Study: Pump and Dump Schemes have Negligible Effect on Crypto Markets

A study by the Massachusetts Institute of Technology has revealed that machine learning can identify crypto pump and dump schemes before they happen. It arrived at a figure generated by fraudulent trading which is a tiny fraction of the total trade volume.
$7 Million Monthly Volume From Pump and Dumps
The study went on to reveal that there are at least two pump and dump schemes per day which generate $7 million in trade volume per month. NewsBTC’s daily crypto market wrap often identifies a random altcoin that is pumping for no apparent reason. However, in the grand scheme of things this figure is negligible when compared to a daily trade volume of around $15 billion.
In February the US Commodity Futures Trading Commission (CFTC) issued a specific warning about these types of scam, and regulators have begun to actively pursue the perpetrators. According to the regulator these schemes are considered as securities fraud. Research carried out at Imperial College London looked into pump and dump schemes in detail in order to develop an algorithm that can detect them.

■ **INFORMATION SUPPLIED**
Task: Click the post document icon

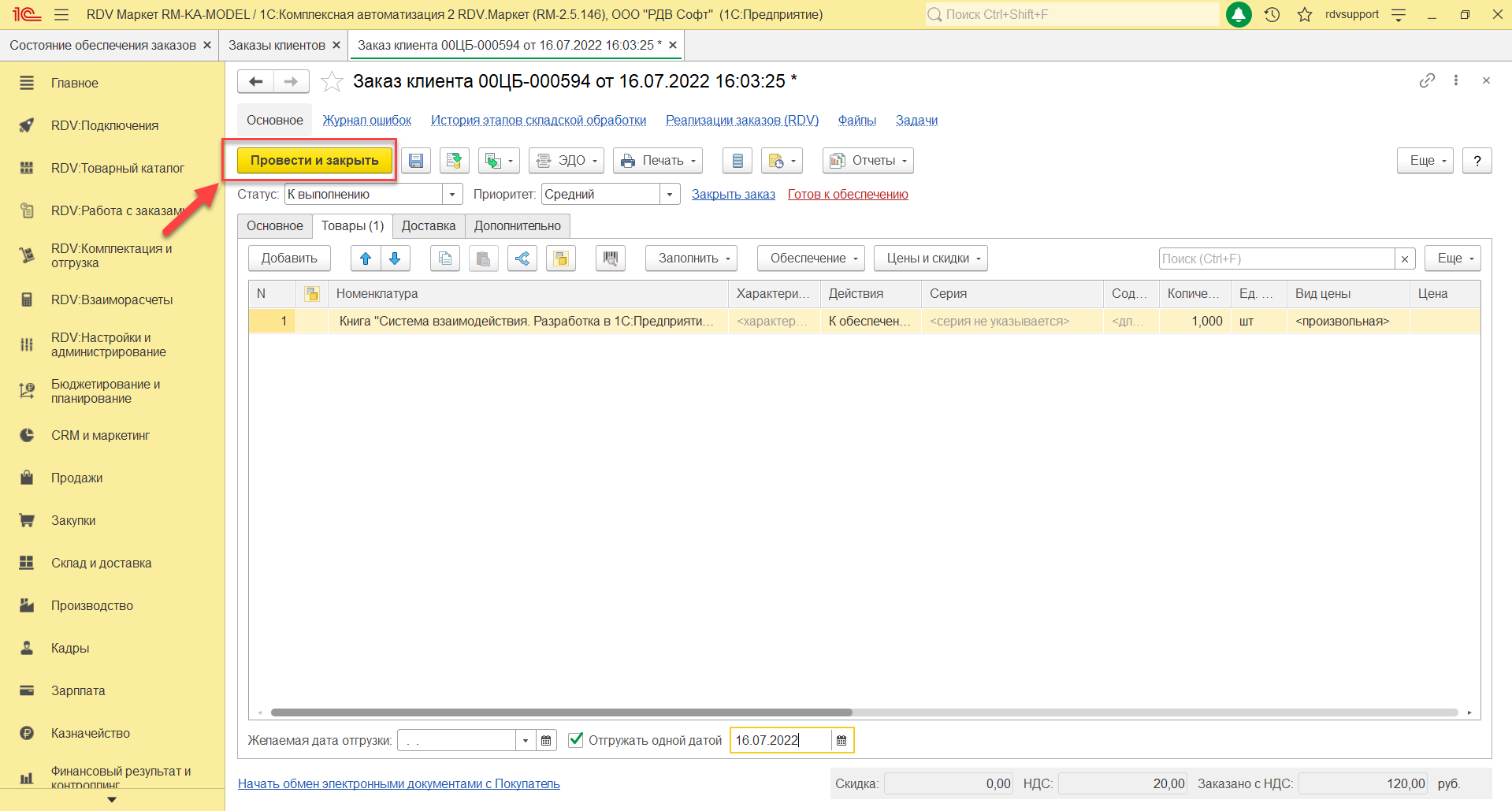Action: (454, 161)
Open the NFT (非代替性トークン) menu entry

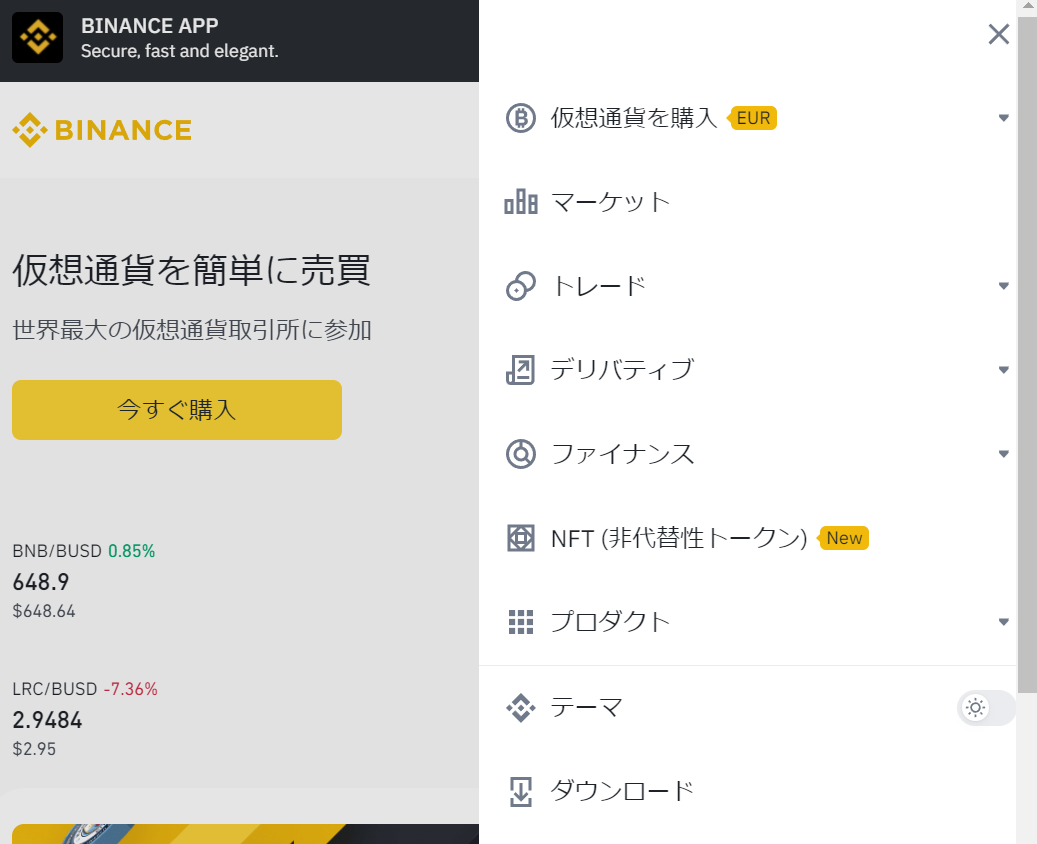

■ **TASK DETAILS**
Pick up the article on crypto pump and dump schemes after its last sentence and carry it forward. The lines have nothing to do with the article on crypto pump and dump schemes.

■ **ANSWER**
The report highlights how pump and dumps are orchestrated as the organizer quietly accumulates an obscure altcoin before announcing a pump is about to begin on social media. Once the announcement, usually on Twitter or Telegram, has been made traders load up buy orders and the price begins to spike. The organizer then sells off his stash as the pump reaches a peak resulting in a dump back to previous levels.
As an example the researchers studied a single pump and dump scheme that occurred on November 18. The Official McAfee Pump Signals channel with over 12,000 members was monitored to glean details on the scheme. The chosen altcoin was BVB, worth around 35 satoshis at the time.
“We notice that the first buy order was placed and completed within 1 second after the first coin announcement. After a mere 18 seconds of a manic buying wave, the coin price already skyrocketed to its peak,” said the researchers noting a peak of 115 sats.
The speed of the operation was key as anyone entering the trade after around 18 seconds would not have made a profit. This was just one example but the study noted 236 other pump-and-dump events that took place between July 21 and November 18. The researchers used the historical data from known pump and dumps to train a machine learning algorithm to identify signs that a one is about to occur.
Cyptocurrency scams are not likely to go away anytime soon so identifying and being aware of them is all part of the evolution of this ecosystem. A few people make a little money out of pump and dumps but the effect on the market as a whole is negligible.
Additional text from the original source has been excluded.